— To do —
The records are to be repeated exactly, and any images in them are to be dropped.

— The data —
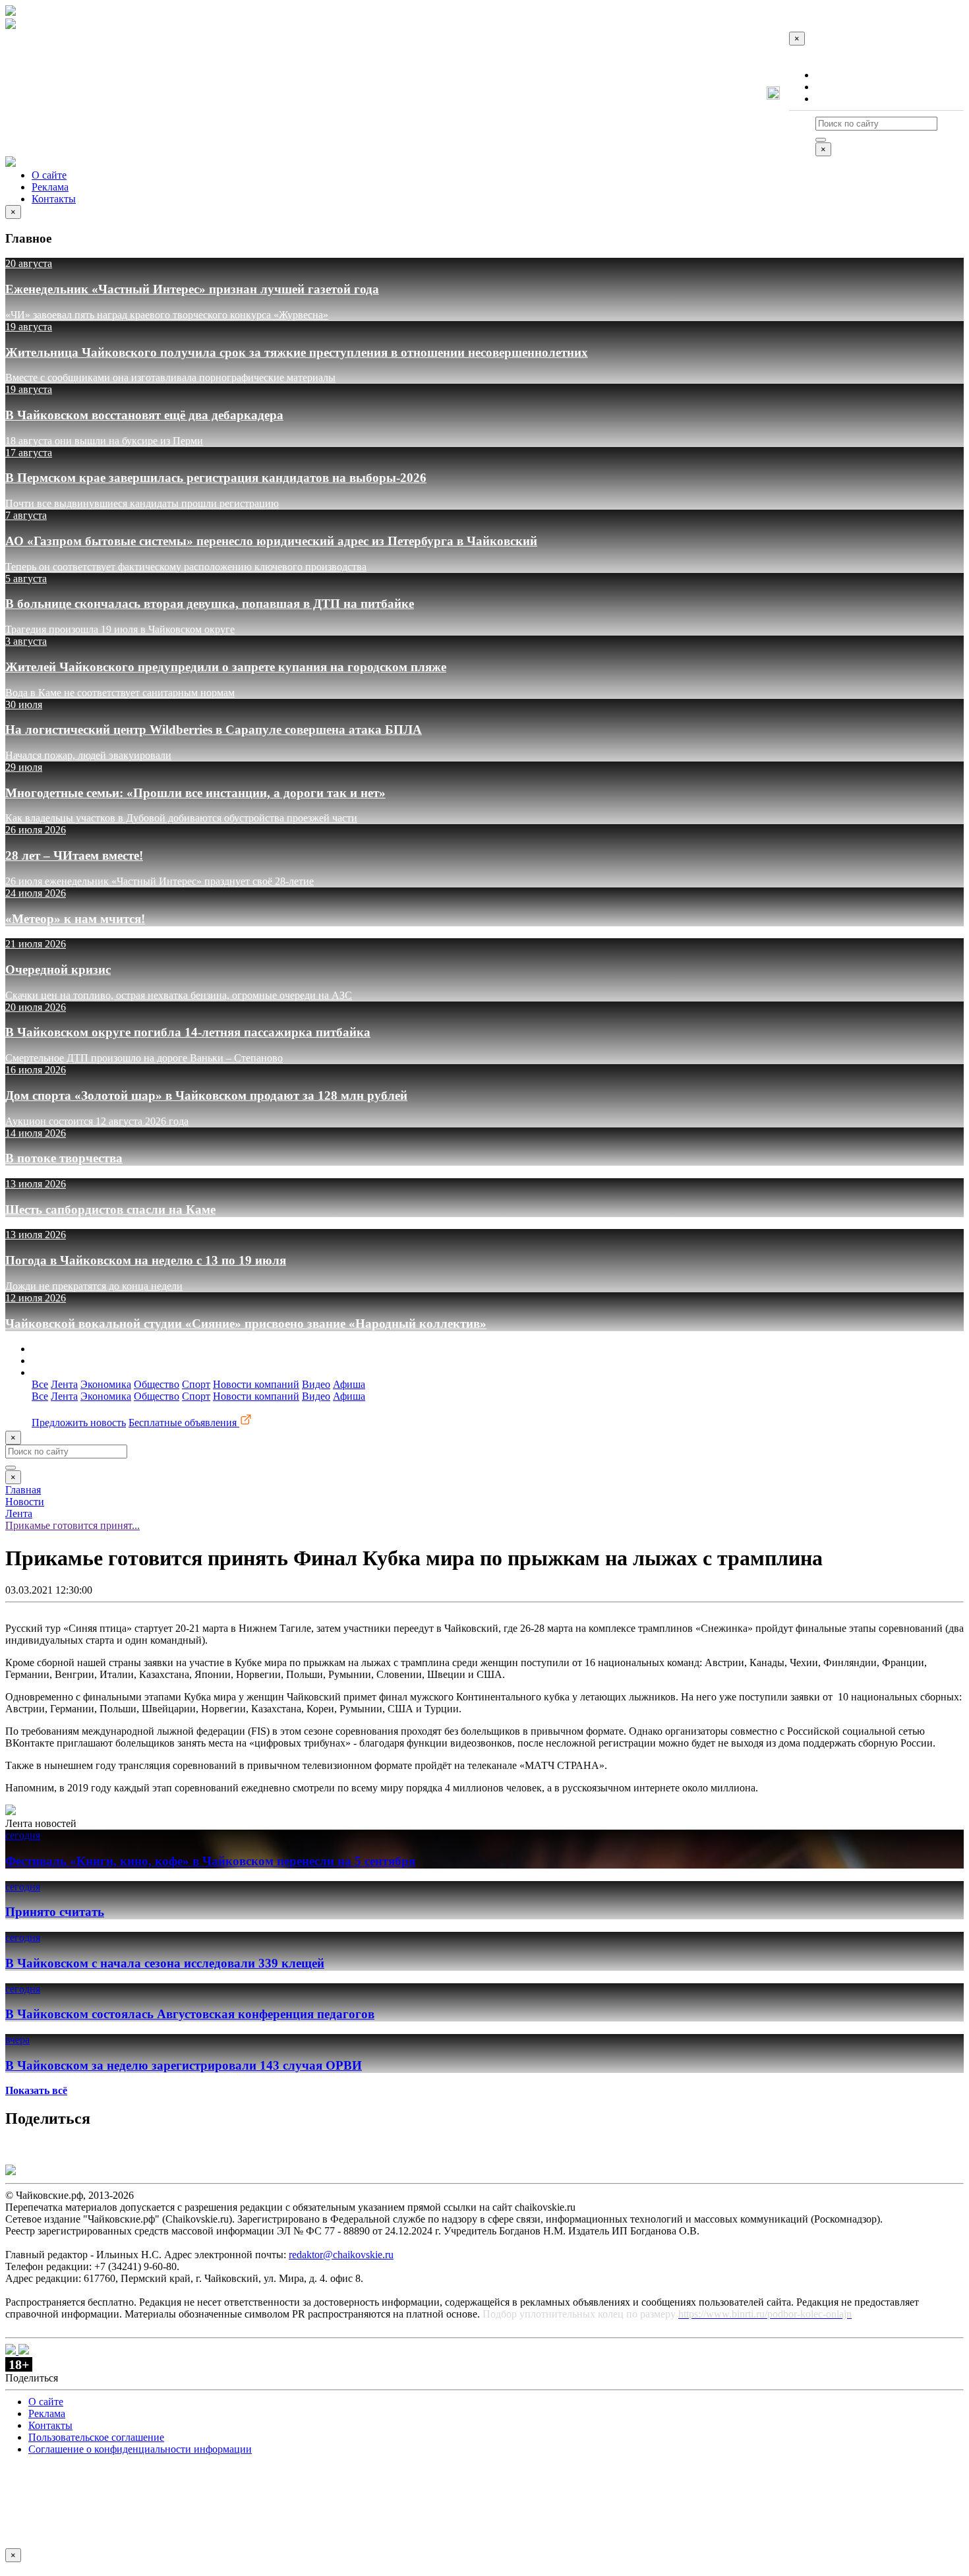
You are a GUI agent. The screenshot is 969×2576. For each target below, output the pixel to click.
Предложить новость (79, 1422)
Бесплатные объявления (184, 1422)
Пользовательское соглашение (96, 2437)
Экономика (105, 1384)
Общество (156, 1384)
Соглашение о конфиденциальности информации (140, 2449)
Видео (316, 1384)
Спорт (196, 1384)
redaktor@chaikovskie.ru (341, 2254)
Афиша (349, 1384)
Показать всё (36, 2090)
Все (40, 1384)
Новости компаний (256, 1384)
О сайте (832, 74)
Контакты (837, 98)
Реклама (833, 86)
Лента (64, 1384)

— Written reply —
You are a GUI agent. The screenshot is 969×2576. For each target below, output the pixel to click.
Предложить новость (79, 1422)
Бесплатные объявления (184, 1422)
Пользовательское соглашение (96, 2437)
Экономика (105, 1384)
Общество (156, 1384)
Соглашение о конфиденциальности информации (140, 2449)
Видео (316, 1384)
Спорт (196, 1384)
redaktor@chaikovskie.ru (341, 2254)
Афиша (349, 1384)
Показать всё (36, 2090)
Все (40, 1384)
Новости компаний (256, 1384)
О сайте (832, 74)
Контакты (837, 98)
Реклама (833, 86)
Лента (64, 1384)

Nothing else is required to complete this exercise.